I mention this so that you can calibrate the state of my knowledge. Can you please explain how $(S_n)$ has a different limit than $(n)$ in the hyperreals or hyperintegers? Thanks much.
Ah well, perhaps some interesting discussion can come from this rubbish thread anyway.

So, the real numbers are often defined to be equivalence classes of rational Cauchy sequences. The hyperreal construction is very similar, but instead of taking Cauchy sequences, we take all sequences (incidentally, if we start with Q and do the hyperreal construction on it, then the result will contain R, it is an alternative construction to R!!)

But the set of all sequences isn't a field, indeed, what would the inverse of (1,0,1,0,1,0,...) be? To solve this, we introduce the ultrafilter which decides for us which elements to identify and which not (this is problematic since ultrafilters cannot be constructed at all, and different choices of ultrafilters give different hyperreals!!)

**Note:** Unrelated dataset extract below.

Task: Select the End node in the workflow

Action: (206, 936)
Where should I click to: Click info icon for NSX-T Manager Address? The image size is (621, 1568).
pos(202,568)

A real sequence $(x_n)_n$ would then have as hyperreal limit the exact same sequence. I find this very elegant. And it gives some surprising other results:
If we interpret 0.999999... as the limit of 0.9999...9, then this limit will be LESS than one, less by an infinitesimal amount.
The limit of the sequence (1,2,3,4,...) would be the hyperreal (1,2,3,4,...) and this hyperreal is different from (1, 12, 123, 1234,...) since their agreement set (there is only one place where it agrees, the first place) is finite, hence cannot lie in the ultrafilter.

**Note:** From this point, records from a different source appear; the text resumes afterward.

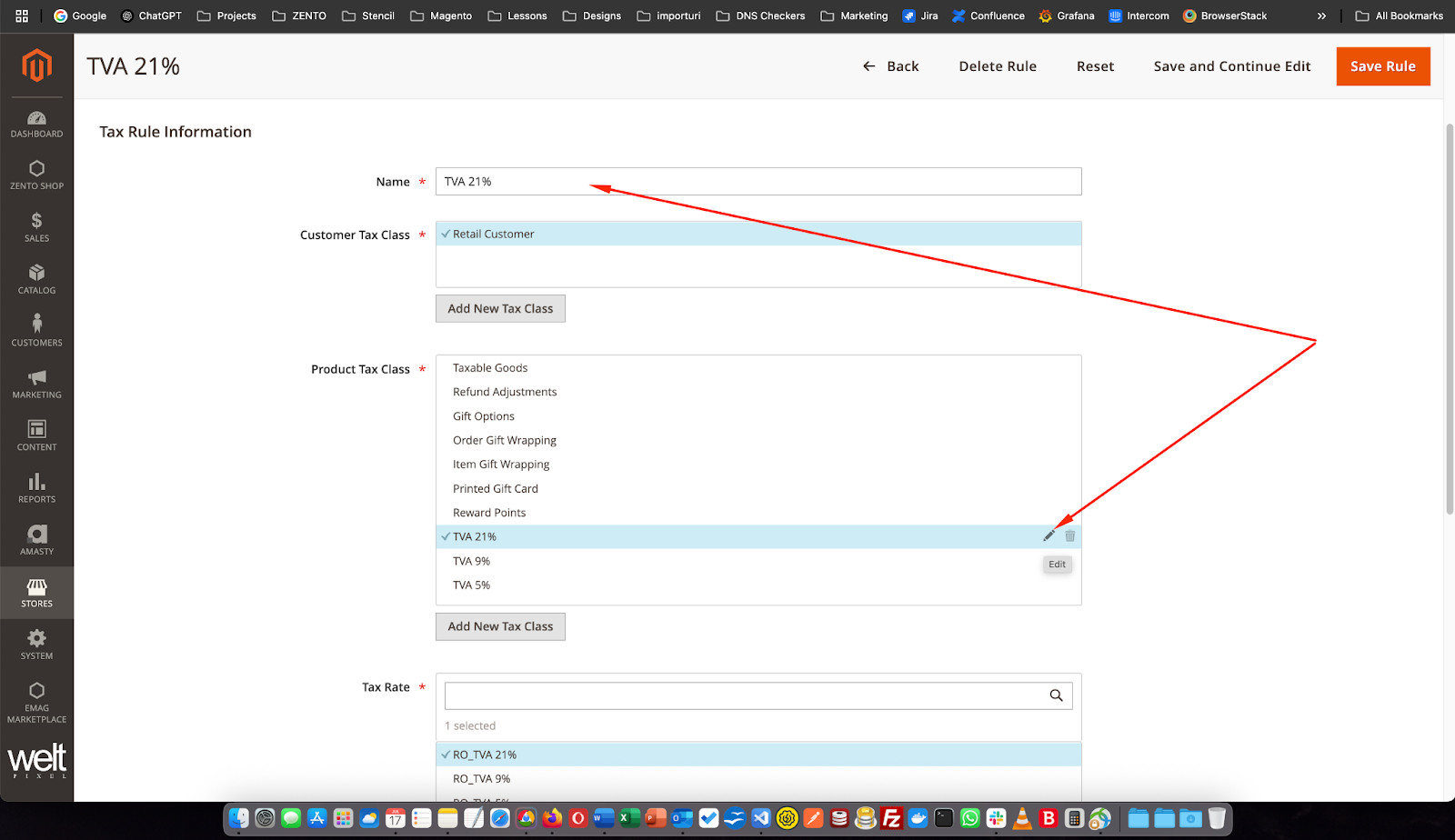Open the Magento logo home icon
Screen dimensions: 1455x840
point(36,65)
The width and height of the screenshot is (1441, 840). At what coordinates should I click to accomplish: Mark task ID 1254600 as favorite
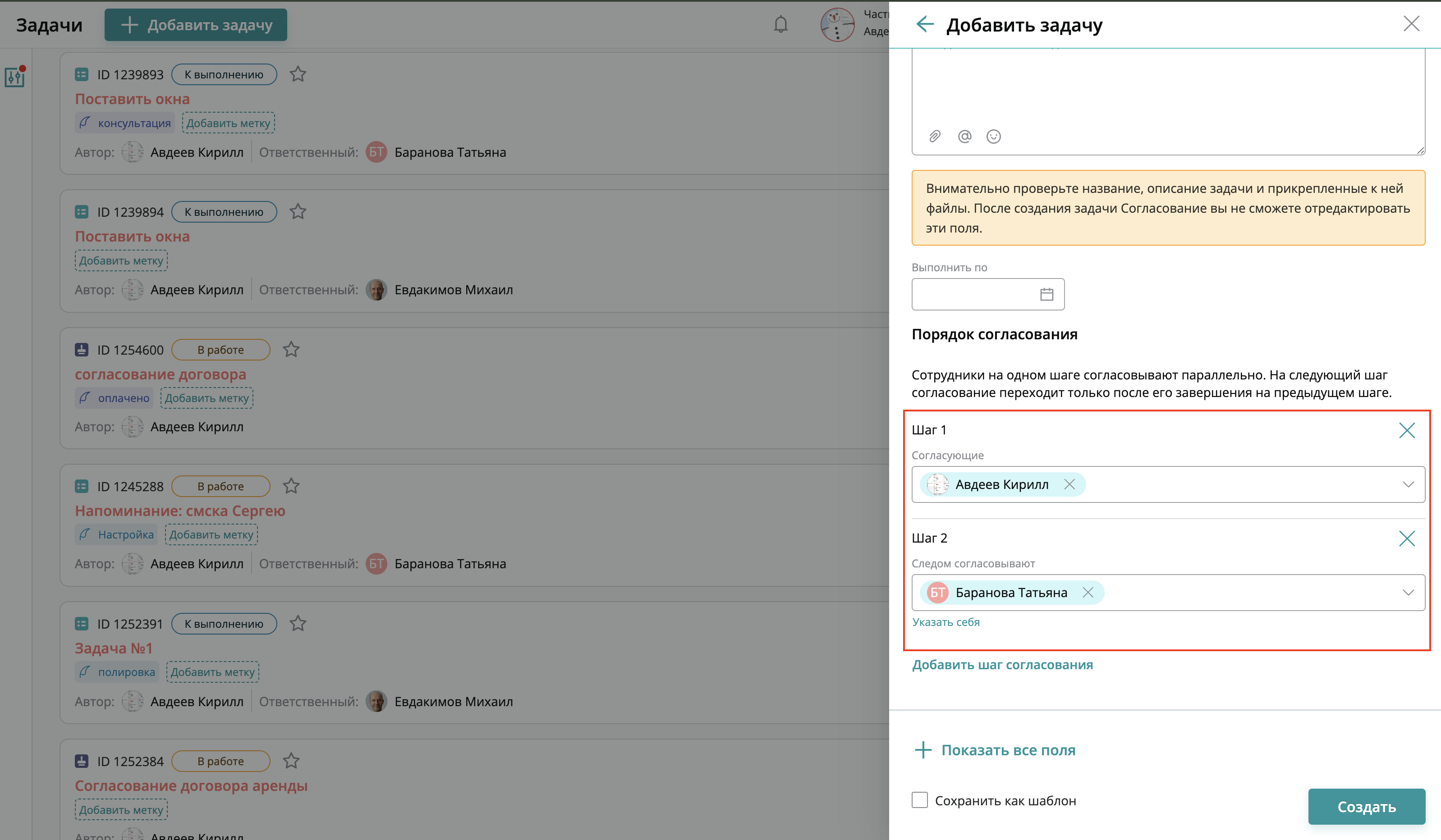click(291, 349)
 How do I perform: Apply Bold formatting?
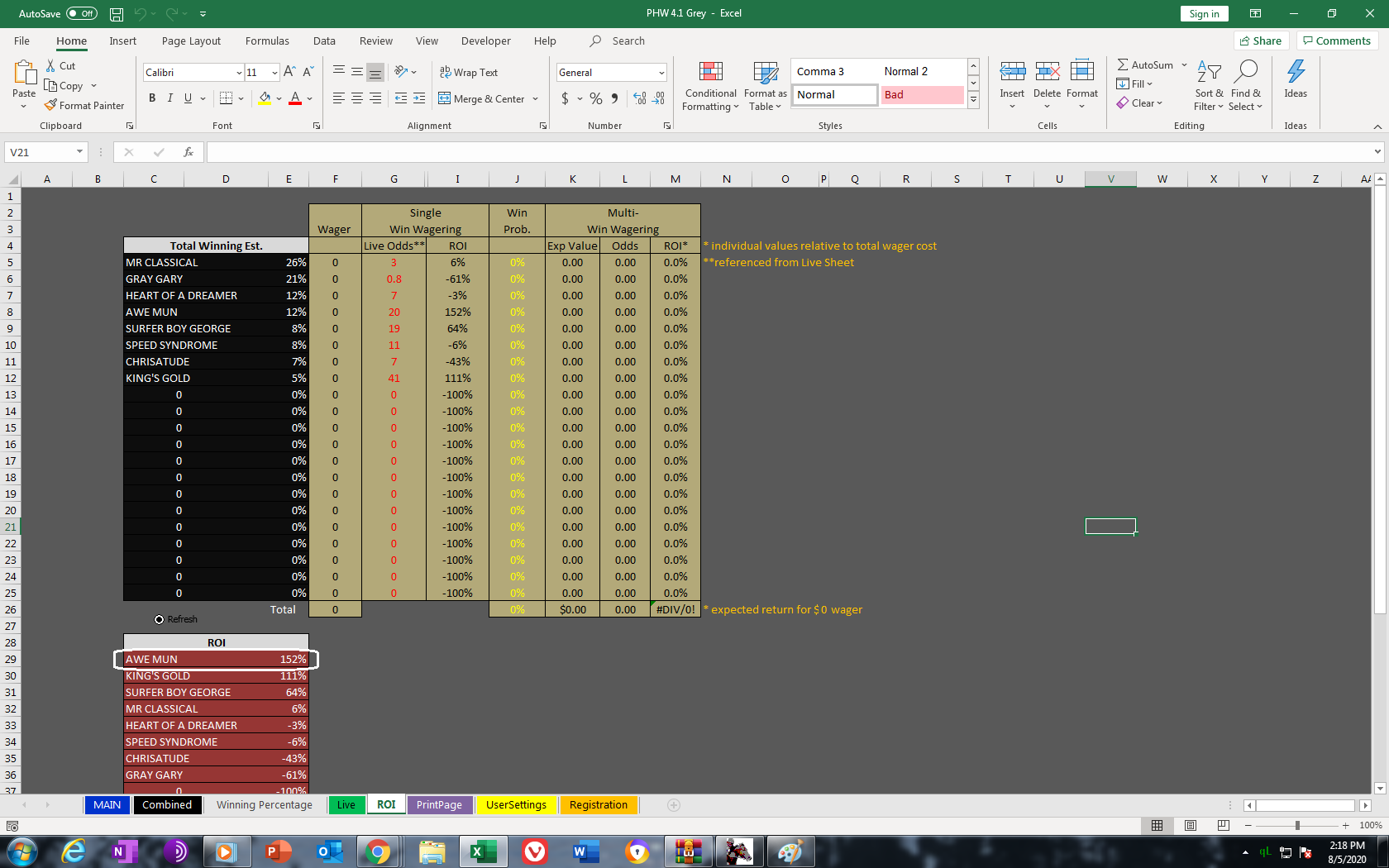[x=152, y=98]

Now, I have to be fair and say that this is not really how limits are defined in non-standard analysis. In non-standard analysis, we "fix" the issue that 0.999...=/=1 by basically saying that the limit operator should forget about the infinitesimal part. But to me the infinitesimal part is the nicest part, so I like my interpretation.

Last edited by skipjack; February 27th, 2018 at 12:43 AM.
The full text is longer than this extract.